What is locking in SQL Server?
So what exactly is locking and why does it matter? The short version of the answer here is that locking is how SQL server keeps resources isolated during a transaction to ensure that two transactions won't impact on each other. SQL server can apply locks automatically at different levels based on the impact of the query - for example, a query might impact on only a few rows which might result in SQL locking only just those rows, it might decide locking off a page or even up to locking a whole table. While a resource is locked other transactions won't be able to get to them, which is why SQL automatically manages where these locks apply to minimise the impact based on the query you have executed. When you execute queries against SQL server you can use the NOLOCK or READUNCOMMITTED table hints to specify that you want to make what is called a "dirty read" from the database, which will ignore current locks but you run the risk of retrieving data that isn't current which may result in errors in your logic.
Why database locks impact on performance
Putting it bluntly, if SharePoint is making requests to SQL and the queries have to wait for other locks to be released (or worse they time out all together) then it's going to appear slower to your end users while it loads the content they have requested - that simple. At any given time SharePoint will be making any number of calls to the databases for various things and this is not something you want to interfere with in ways that have not been tested and assessed by the product team - this is why SharePoint has a number of API options to query it's data, so you can get the information you need in more consistent and tested ways so that overall performance and stability of the environment won't risk being impacted by outside queries.
But using the API makes my application slower than querying SQL directly!

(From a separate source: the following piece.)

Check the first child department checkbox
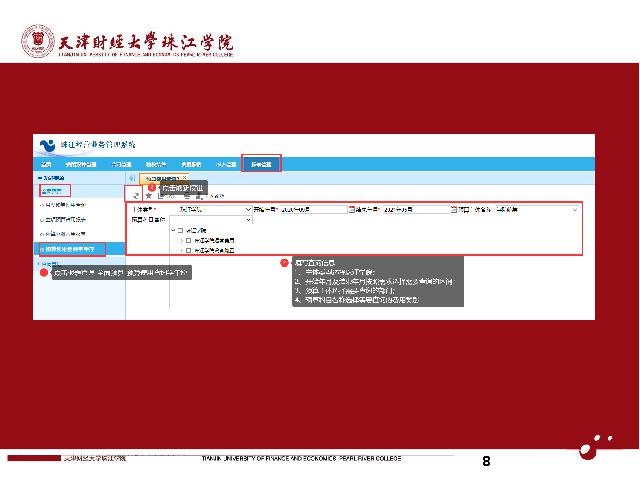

Yes we have an API and it lets you get to lots of data, but the reality of this matter is that the end result of using this is that it might take longer to get your data than querying the database directly. This however is the trade off you take for using SharePoint for your application. As a development platform SharePoint brings a lot to the table that you don't need to develop for yourself, but that comes at the cost of relying on using the API and it's inbuilt querying methods to get the data from SQL so that the platform can remain stable. Now this isn't to say that you can't have a negative impact on performance through using the API poorly, it's entirely possible to cause issues that way as well - but thanks to some performance management and throttling features built in to SharePoint this can be mitigated and managed, at least more so than a direct SQL query would be where the onus to get things write is entirely on the person writing the queries.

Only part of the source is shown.